Would you retype the lines from the one that holds "You are a GUI" to the final line of the entries below, both ends included and exactly as written, but without pictures?
..............................
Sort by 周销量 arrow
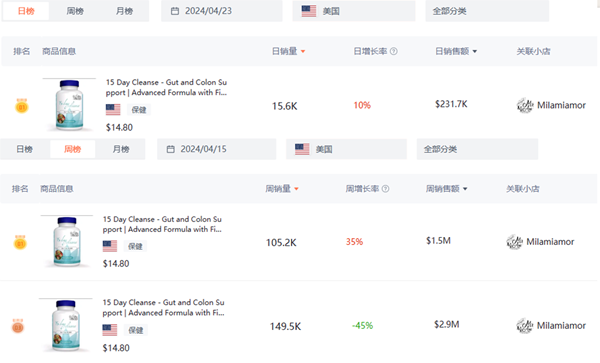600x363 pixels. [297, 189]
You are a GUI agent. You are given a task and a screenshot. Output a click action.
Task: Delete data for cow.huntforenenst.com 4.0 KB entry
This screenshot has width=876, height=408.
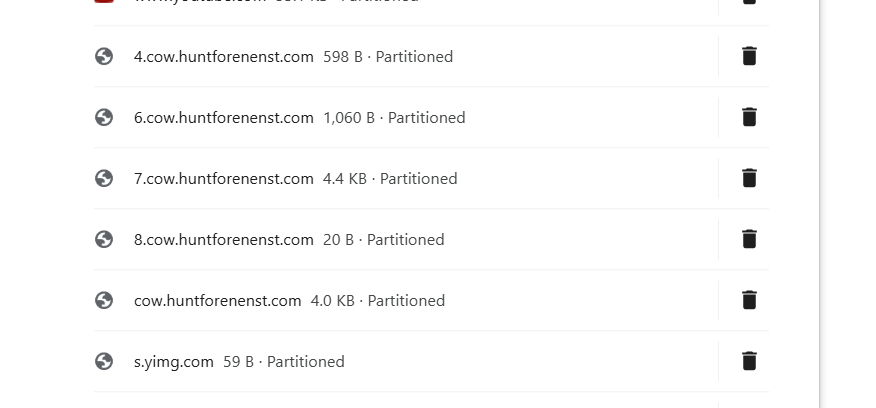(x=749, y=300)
..............................
SOLUTION FOR THIS EXERCISE:
You are a GUI agent. You are given a task and a screenshot. Output a click action.
Task: Delete data for cow.huntforenenst.com 4.0 KB entry
This screenshot has width=876, height=408.
(x=749, y=300)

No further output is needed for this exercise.